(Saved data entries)
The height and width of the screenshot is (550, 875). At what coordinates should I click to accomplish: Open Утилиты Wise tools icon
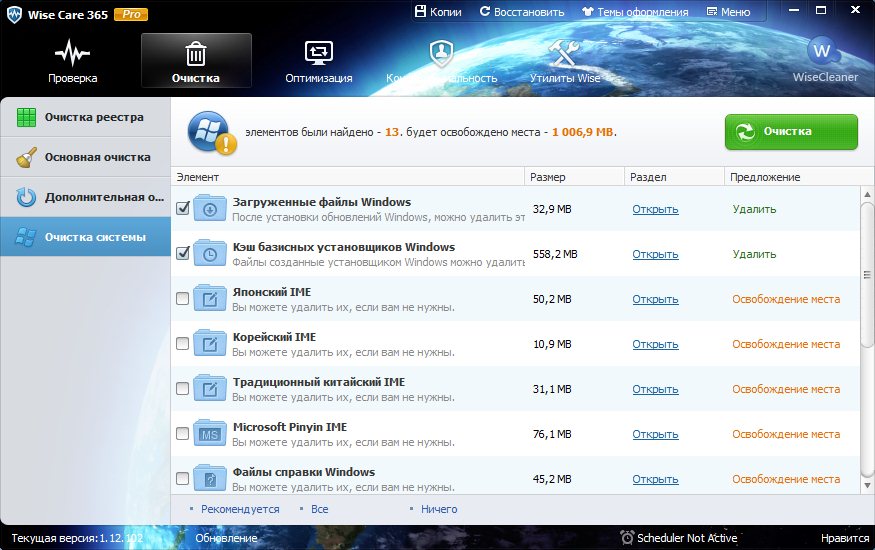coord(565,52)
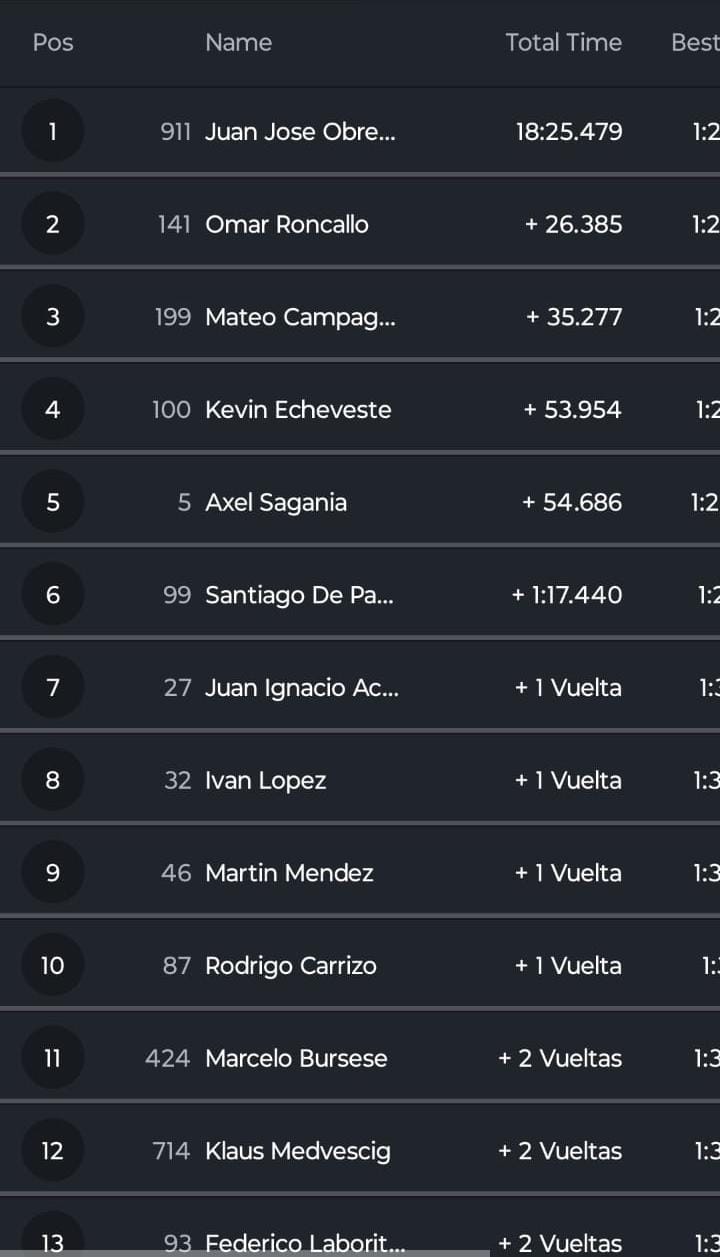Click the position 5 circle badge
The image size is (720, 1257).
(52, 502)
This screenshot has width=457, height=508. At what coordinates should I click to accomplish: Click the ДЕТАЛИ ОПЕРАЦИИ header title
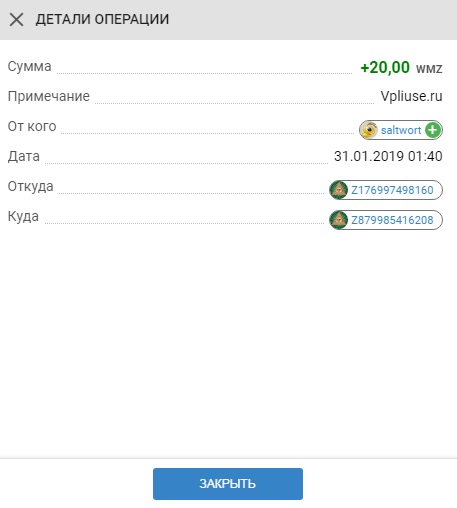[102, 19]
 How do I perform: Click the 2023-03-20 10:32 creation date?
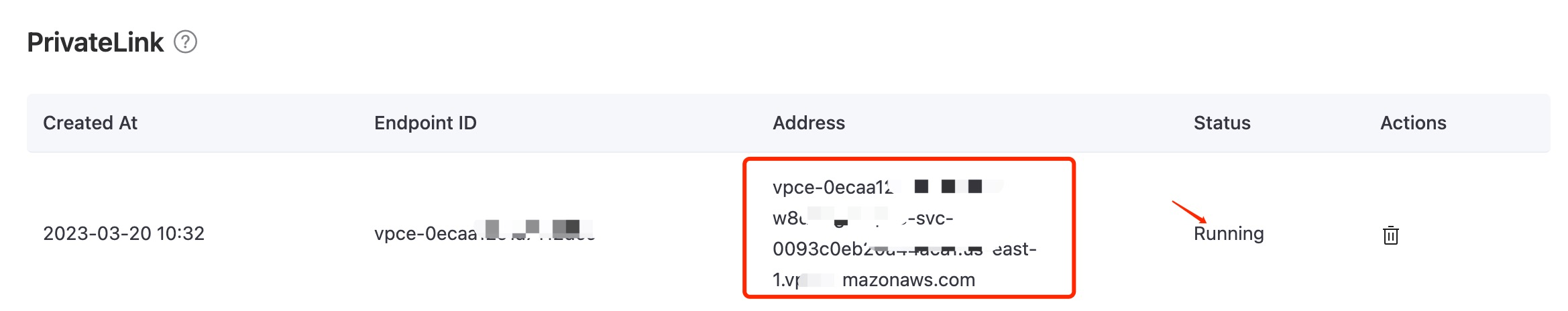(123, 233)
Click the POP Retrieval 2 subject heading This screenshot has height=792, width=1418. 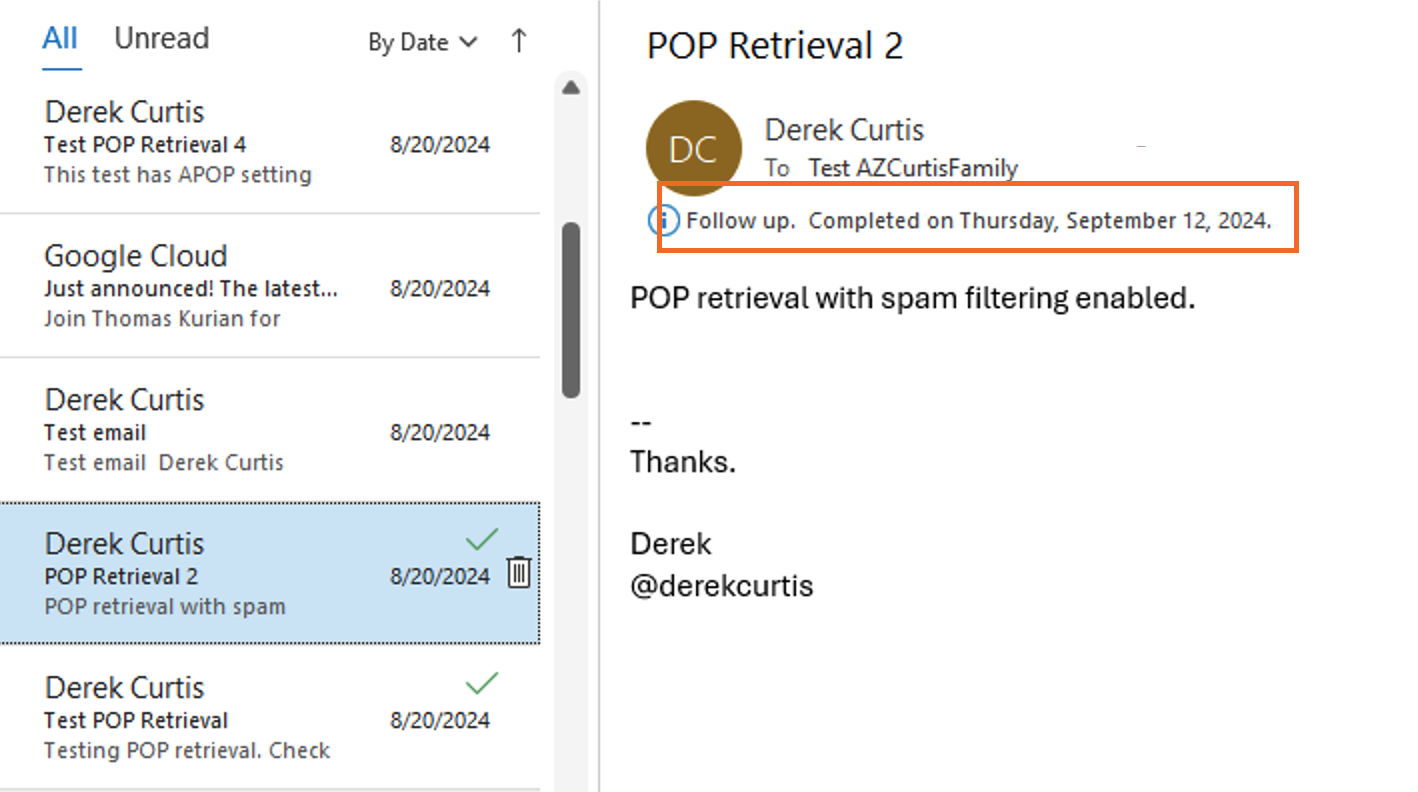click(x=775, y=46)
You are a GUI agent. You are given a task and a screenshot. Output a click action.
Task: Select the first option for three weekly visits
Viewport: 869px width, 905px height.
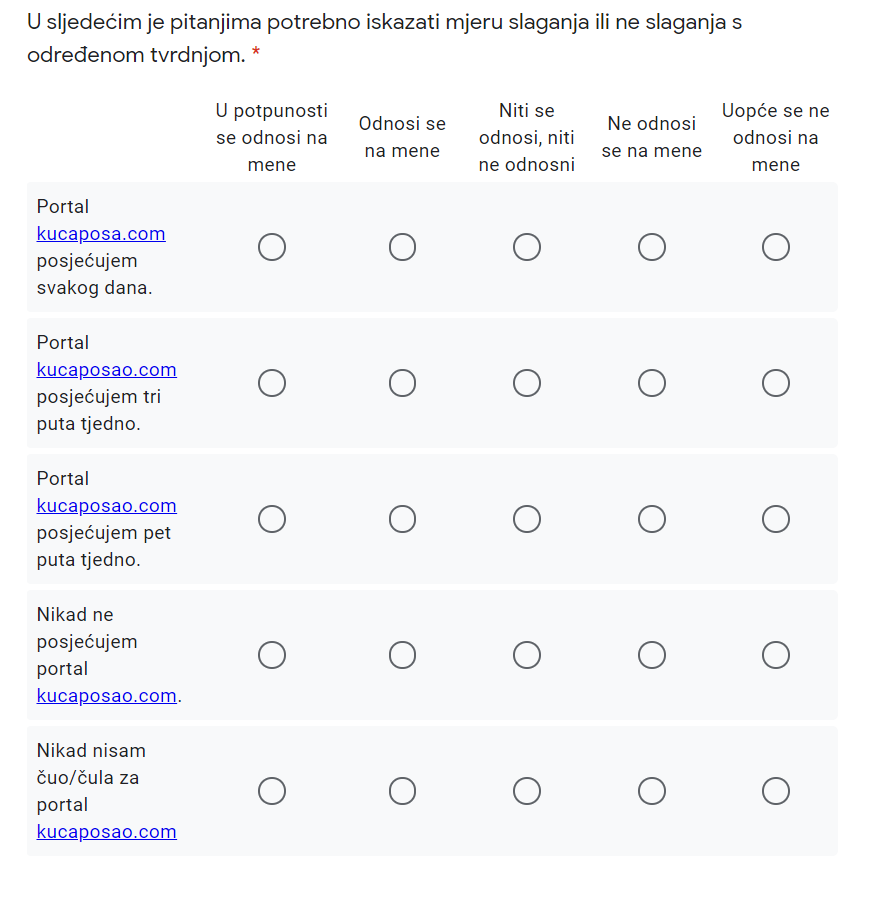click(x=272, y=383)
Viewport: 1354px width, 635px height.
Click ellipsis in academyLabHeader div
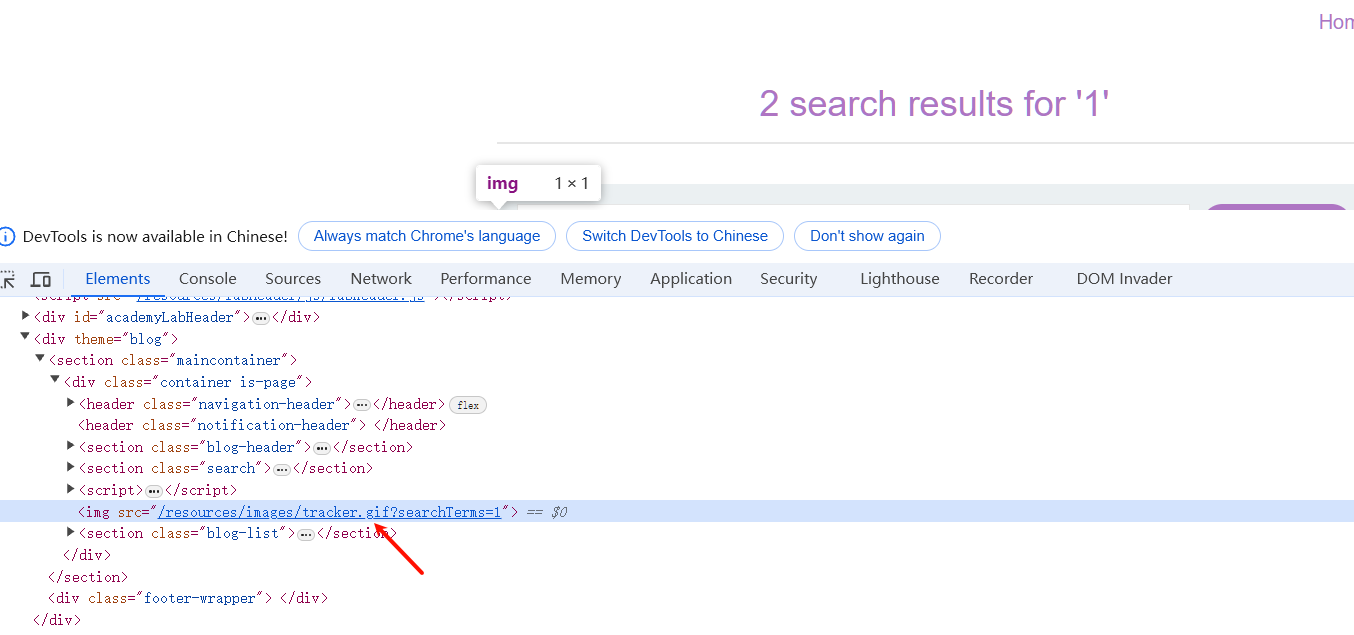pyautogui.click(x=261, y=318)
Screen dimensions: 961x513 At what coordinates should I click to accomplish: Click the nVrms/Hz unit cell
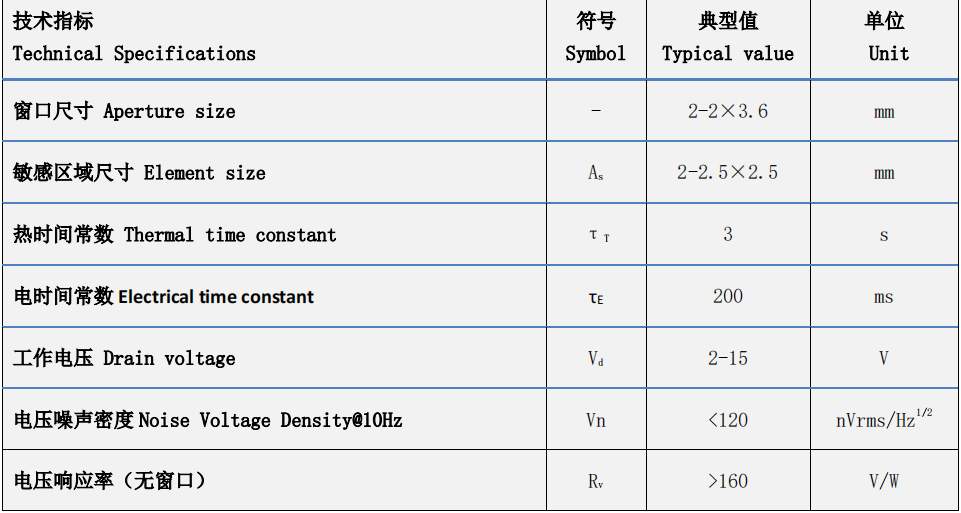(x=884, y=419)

Task directions: All lines from the one containing "You are a GUI" to the last line of the records above, and no others, should be returned unchanged, without pictures.

Task solution:
You are a GUI agent. You are given a task and a screenshot. Output a click action.
Task: Select the first option for three weekly visits
Viewport: 869px width, 905px height.
click(x=272, y=383)
Viewport: 1354px width, 635px height.
Click ellipsis in academyLabHeader div
pyautogui.click(x=261, y=318)
Screen dimensions: 961x513 At what coordinates should I click to accomplish: Click the nVrms/Hz unit cell
(x=884, y=419)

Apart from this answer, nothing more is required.